Board changes were also made at closing. The Fubo board expanded to nine directors, with several Disney executives—including Debra OConnell, Cathleen Taff, and Justin Warbrooke—joining alongside Fubo CEO David Gandler. Andy Bird, formerly of Disney International, was named chairman.
What the Structure Means
The new ownership arrangement effectively makes Disney the controlling shareholder of Fubo. Through Hulu, Disney now holds the majority of both the economic and voting power, while Fubo retains management control day-to-day. Newco operates as an “umbrella partnership C corporation,” a setup that allows Fubo’s publicly traded stock to track its 30 percent ownership in the combined operating business.
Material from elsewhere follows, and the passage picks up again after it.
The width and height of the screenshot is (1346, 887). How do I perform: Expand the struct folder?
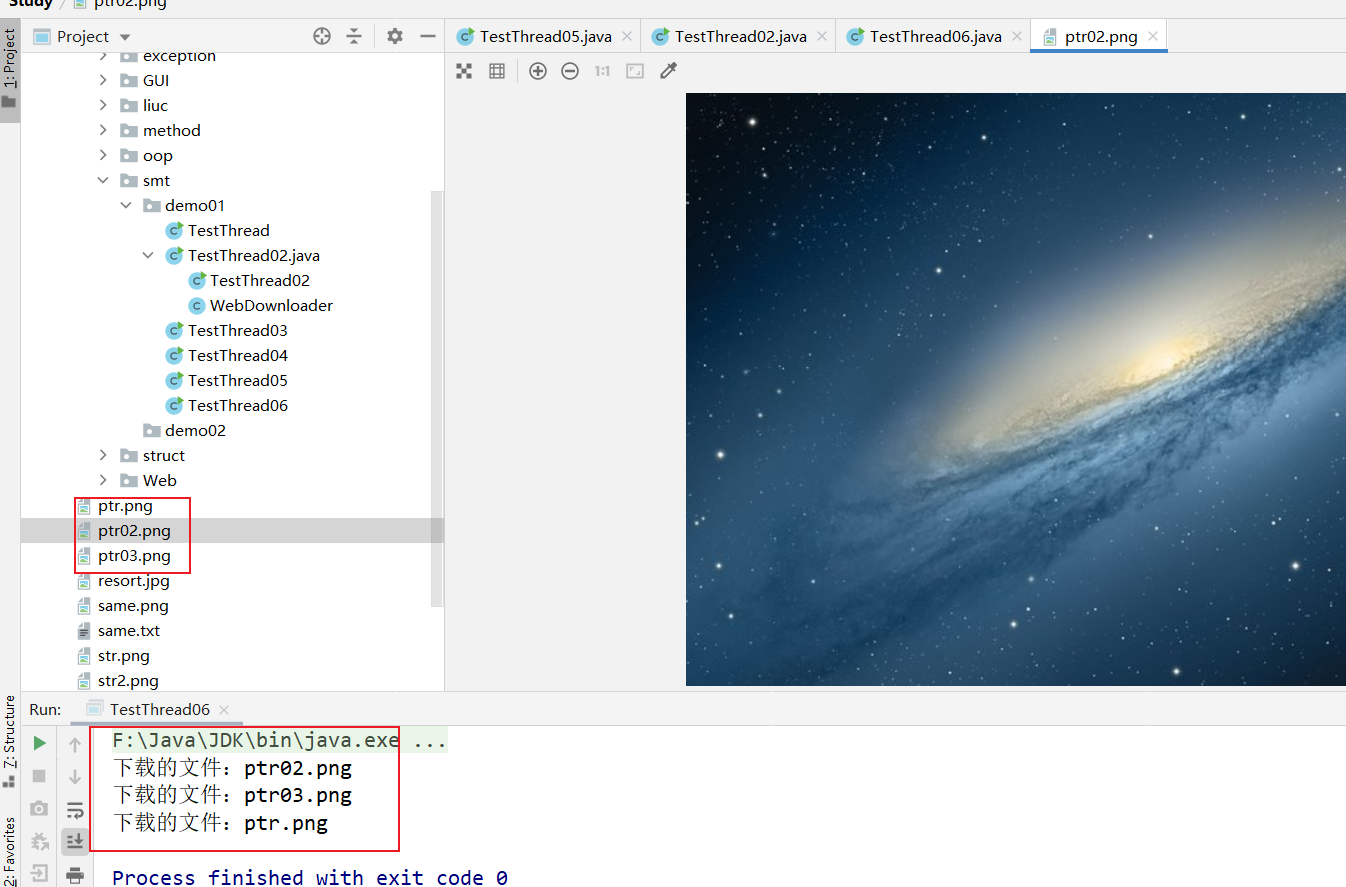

The filing also notes that the merger triggers technical changes to Fubo’s outstanding convertible notes and reporting structure, as well as a shift in its fiscal year to end on September 30. Financial statements and pro forma information reflecting the merged company will be filed within 71 days of the initial report.
Market Reaction
Despite the scale of the transaction, the stock has shown little movement. Investors appear to be waiting for more detailed financial disclosures and updated guidance before reassessing the company’s valuation. The 8-K confirms that full financial statements for the combined business have not yet been released, which may be limiting trading activity until the market can evaluate the merger’s earnings impact and integration costs.
What’s Next
It seems we’ll have to see what happens with Fubo’s AI technology (team news, highlights, sports betting), along with the company’s future product roadmap. There are also questions about additional channel lineups, like Univision or TNT Sports could return or be added under the new structure. For now, it looks like we’ll be waiting 71 days for additional financial disclosures to get a clearer picture of the merged company’s performance. It’s unclear what the next earnings report will bring in November; it might be less than stellar. Fubo has done the hard part and escaped bankruptcy; now it's time to show the market why it's worth $20+ per share.